Segment Start: DATA

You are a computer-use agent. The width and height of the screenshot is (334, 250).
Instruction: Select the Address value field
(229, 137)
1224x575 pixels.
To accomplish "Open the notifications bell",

Segment End: DATA

→ **TASK ITEM**:
Print each entry exactly as it was written.

→ **ANSWER BOX**:
You are a computer-use agent. The width and height of the screenshot is (334, 250).
Instruction: Select the Address value field
(229, 137)
1224x575 pixels.
To accomplish "Open the notifications bell",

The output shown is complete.